Una coppia stabile fondata su una buona fiducia reciproca può abbandonare i metodi di barriera e scegliere un metodo diverso. Nella coppia giovane il metodo alternativo è solitamente la pillola perché più comoda e facilmente gestibile. Eppure molte coppie continuano ad usare il profilattico proprio per gli effetti collaterali indotti dalle terapie ormonali. Nausea mattutina, cefalea, calo del desiderio sessuale e soprattutto aumento del peso corporeo sono i classici effetti indesiderati con cui ci si trova a fare i conti.
Solitamente il ginecologo si orienta verso la scelta di una contraccezione leggera, una pillola a basso dosaggio che impegni poco il fegato e non faccia crescere il senso di fame. La pillola è una terapia di grande personalizzazione, ogni donna necessita di una prescrizione ormonale bilanciata e proporzionata alle proprie esigenze.
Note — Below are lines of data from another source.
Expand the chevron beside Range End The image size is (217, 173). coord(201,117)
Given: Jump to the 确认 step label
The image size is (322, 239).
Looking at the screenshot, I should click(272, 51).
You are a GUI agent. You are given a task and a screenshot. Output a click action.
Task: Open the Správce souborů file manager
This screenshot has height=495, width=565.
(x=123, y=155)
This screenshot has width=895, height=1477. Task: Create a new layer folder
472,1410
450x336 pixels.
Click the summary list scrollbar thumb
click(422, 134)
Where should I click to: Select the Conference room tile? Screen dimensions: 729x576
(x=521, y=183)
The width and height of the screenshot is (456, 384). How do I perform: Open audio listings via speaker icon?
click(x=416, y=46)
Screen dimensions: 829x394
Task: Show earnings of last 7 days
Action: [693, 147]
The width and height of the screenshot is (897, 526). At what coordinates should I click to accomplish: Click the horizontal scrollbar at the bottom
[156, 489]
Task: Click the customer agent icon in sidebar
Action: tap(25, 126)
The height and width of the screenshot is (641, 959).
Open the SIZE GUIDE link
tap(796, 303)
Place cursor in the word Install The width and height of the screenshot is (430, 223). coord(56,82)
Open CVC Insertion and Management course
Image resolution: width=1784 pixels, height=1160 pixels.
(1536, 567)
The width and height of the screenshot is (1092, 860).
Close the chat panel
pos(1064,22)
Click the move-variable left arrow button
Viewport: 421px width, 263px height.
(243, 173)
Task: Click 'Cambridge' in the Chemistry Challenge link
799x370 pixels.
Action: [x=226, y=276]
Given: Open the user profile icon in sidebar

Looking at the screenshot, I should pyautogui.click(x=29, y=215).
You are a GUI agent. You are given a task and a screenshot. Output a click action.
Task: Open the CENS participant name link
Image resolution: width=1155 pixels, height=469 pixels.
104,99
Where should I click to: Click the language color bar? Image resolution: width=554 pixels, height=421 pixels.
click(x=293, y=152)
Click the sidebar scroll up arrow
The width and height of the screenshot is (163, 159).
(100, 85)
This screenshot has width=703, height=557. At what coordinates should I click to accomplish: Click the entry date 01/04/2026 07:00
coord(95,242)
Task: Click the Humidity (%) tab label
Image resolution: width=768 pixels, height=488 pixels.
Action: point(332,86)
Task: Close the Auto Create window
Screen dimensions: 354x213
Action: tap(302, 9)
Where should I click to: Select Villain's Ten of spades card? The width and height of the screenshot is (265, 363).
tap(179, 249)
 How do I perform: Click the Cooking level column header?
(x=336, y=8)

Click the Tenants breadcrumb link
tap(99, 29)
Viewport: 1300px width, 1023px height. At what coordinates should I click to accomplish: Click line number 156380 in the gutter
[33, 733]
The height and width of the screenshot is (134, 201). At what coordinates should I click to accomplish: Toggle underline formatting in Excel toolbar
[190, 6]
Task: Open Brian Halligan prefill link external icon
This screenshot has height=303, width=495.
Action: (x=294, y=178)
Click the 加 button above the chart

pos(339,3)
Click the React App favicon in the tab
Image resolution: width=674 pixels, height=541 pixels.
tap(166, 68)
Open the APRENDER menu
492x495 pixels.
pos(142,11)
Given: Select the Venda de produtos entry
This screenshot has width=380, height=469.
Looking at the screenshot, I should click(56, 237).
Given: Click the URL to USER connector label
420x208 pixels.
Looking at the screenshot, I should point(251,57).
E’ comunque vero che la pillola stimola il nostro appetito e aumenta la ritenzione idrica. Fin dalla prima confezione cresce la fame di carboidrati e aumenta il consumo di pasta, focacce, pizzette e il bisogno di spuntini fuori pasto. Anche i dolci diventano un’irresistibile attrazione. La nuova dieta appesantisce il nostro metabolismo, già gravato dall’elaborazione della pillola.
Per drenare il fegato e alleggerire il suo compito, meglio usare un composto a base di Cardo Mariano, Tarassaco e Carciofo. Queste tinture madri possono essere preparate in una stessa miscela e basta prenderne 30 gocce prima di colazione e di cena per sentirsi alleggerite.
La ritenzione idrica può essere contrastata dall’uso di Linfa di Betulla unita a dei buoni rimedi omeopatici. Se la cellulite è il problema dominante meglio iniziare con Thuya, una monodose almeno un giorno a settimana. Se i gonfiori sono in corrispondenza delle vene ed è facile osservare la trama dei vasi capillari meglio aggiungere Hamamelis Virginiana, una bassa dose da ripetere due o tre volte al giorno. Se i disturbi peggiorano prima della mestruazione e il ventre si trasforma in un palloncino, il rimedio andrà scelto anche in base alla variazione ormonale. Lachesis è ottimo per l’umore alternante, euforico e poi depresso, eccitato e poi scontroso, che però migliora e si rasserena con l’arrivo del ciclo. Pulsatilla invece è destinato alla donna più fragile con una sindrome premestruale contrassegnata da lacrime facili, aumento di peso nei giorni a ridosso del ciclo senza miglioramento durante la mestruazione. Se invece la stanchezza è l’aspetto dominante la miglior scelta è Calcarea Carbonica, ottimo rimedio antiritenzione e ottimo energizzante.
La medicina naturale valuta un problema sotto tanti aspetti, quello emotivo è spesso dominante nella scelta del rimedio. Una piccola guida può aiutare a scegliere bene. Importante è ricordare che la pillola è un farmaco ed è difficile assumerla in completa assenza di qualche compromesso. Gli effetti collaterali possono però essere alleggeriti e il corpo può essere aiutato a gestire meglio questa terapia prolungata.